Barium (Ba) isotopic compositions (δ¹³⁸Ba) have been advocated as a novel paleo-productivity proxy, because of the strong control of biological productivity on the distribution of the Ba isotopic composition in the modern oxic oceans. However, the ocean was dominantly anoxic throughout the majority of the Earth's history, and the biogeochemical cycle of Ba in anoxic oceans may have been different from the case in oxic ones. It is not clear whether δ¹³⁸Ba can be used to trace biological productivity in ancient oceans. The Ediacaran Period was marked by a dramatic evolution in the climate, atmospheric and oceanic oxygen level, marine carbon cycle, and biosphere, which have been documented in multiple successions of the Ediacaran sedimentary rocks. This provides an opportunity to investigate variations in biogeochemical Ba cycle during the crucial period. In this study, we find large δ¹³⁸Ba variations in carbonate rocks from the Ediacaran Doushantuo and Dengying Formations in the Yangtze Gorges area, South China. We suggest that detrital contamination and potentially post-depositional alteration cannot explain the δ¹³⁸Ba variations. The post-Marinoan carbonate rocks record generally negative carbonate-hosted δ¹³⁸Ba (δ¹³⁸Ba_carb) around −0.3‰, reflecting the existence of a replete and homogeneous reservoir of light Ba isotopes in the postglacial ocean. Although the Shuram/Wonoka correlative carbonate rocks have documented a prominent negative δ¹³C_carb excursion, the δ¹³⁸Ba_carb merely shows minor fluctuations between 0.00‰ and 0.35‰, possibly due to local anoxia/euxinia inhibiting the biogeochemical cycle of Ba.

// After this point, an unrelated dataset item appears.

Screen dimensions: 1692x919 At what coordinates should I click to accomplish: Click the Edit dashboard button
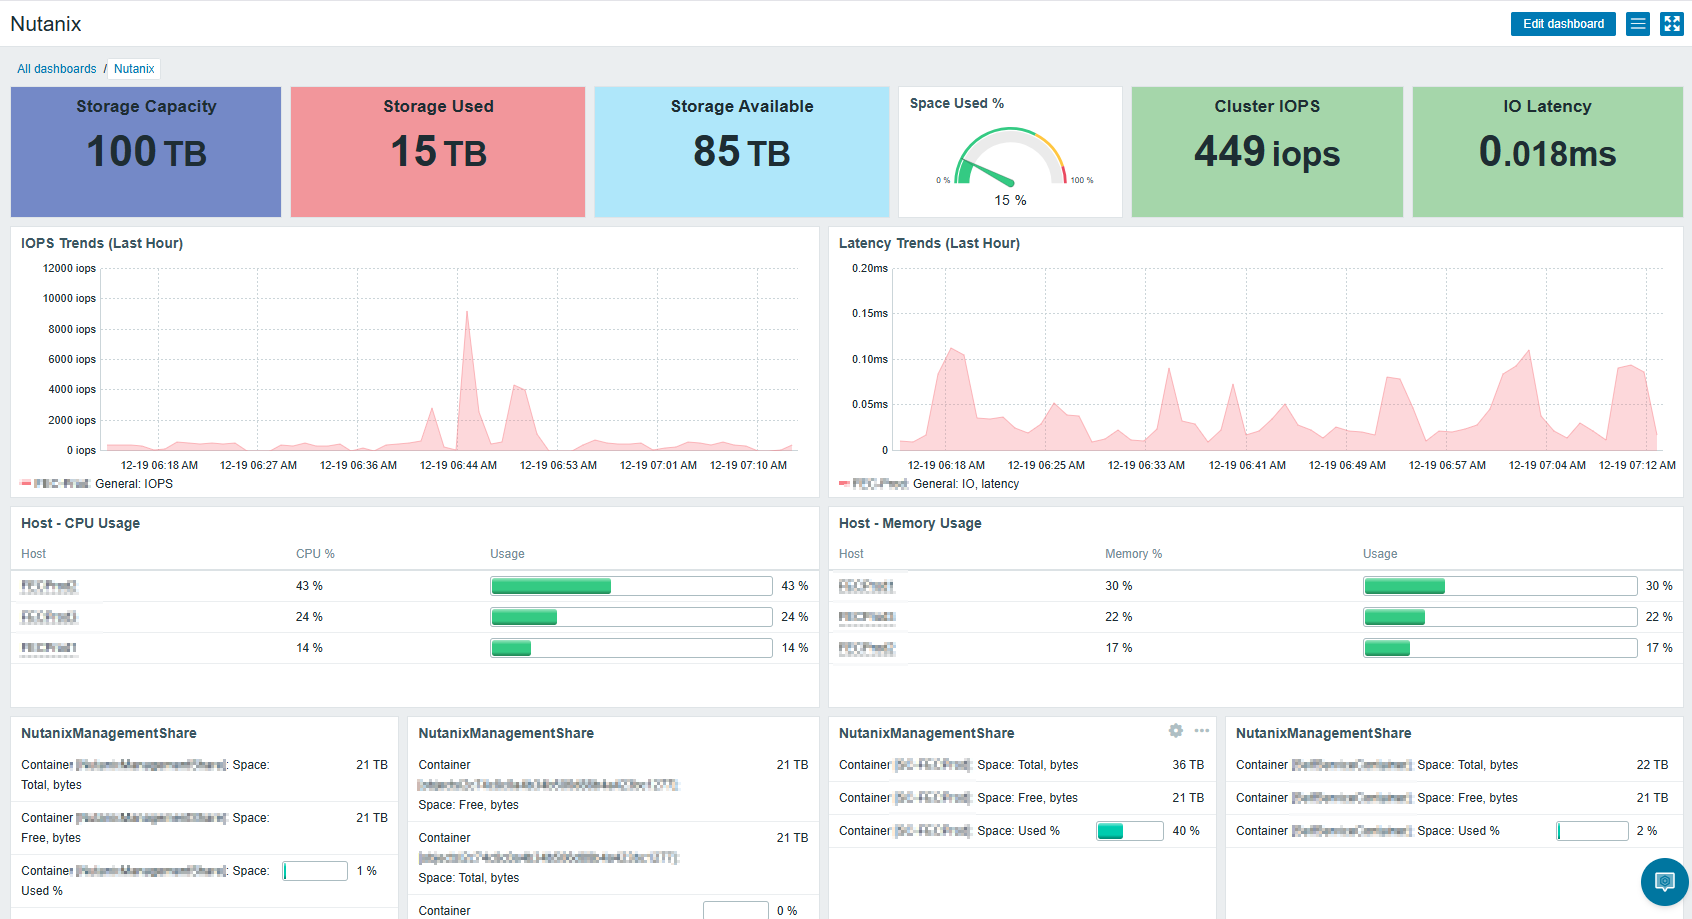[1562, 24]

The late-Ediacaran carbonate rocks show a gradual increase in δ¹³⁸Ba_carb systematically with enhanced negative cerium anomalies, suggesting the establishment of the modern-ocean-like cycle of Ba in shallow waters of the Yangtze Platform, which may result from the replacement of cyanobacteria by eukaryotic macroalgae as the dominant primary producer. We suggest that the biogeochemical Ba cycle in ancient marine system is strongly controlled by local redox conditions, and thus Ba isotopic compositions could be utilized to trace variations in paleo-productivity, especially in oxic environments.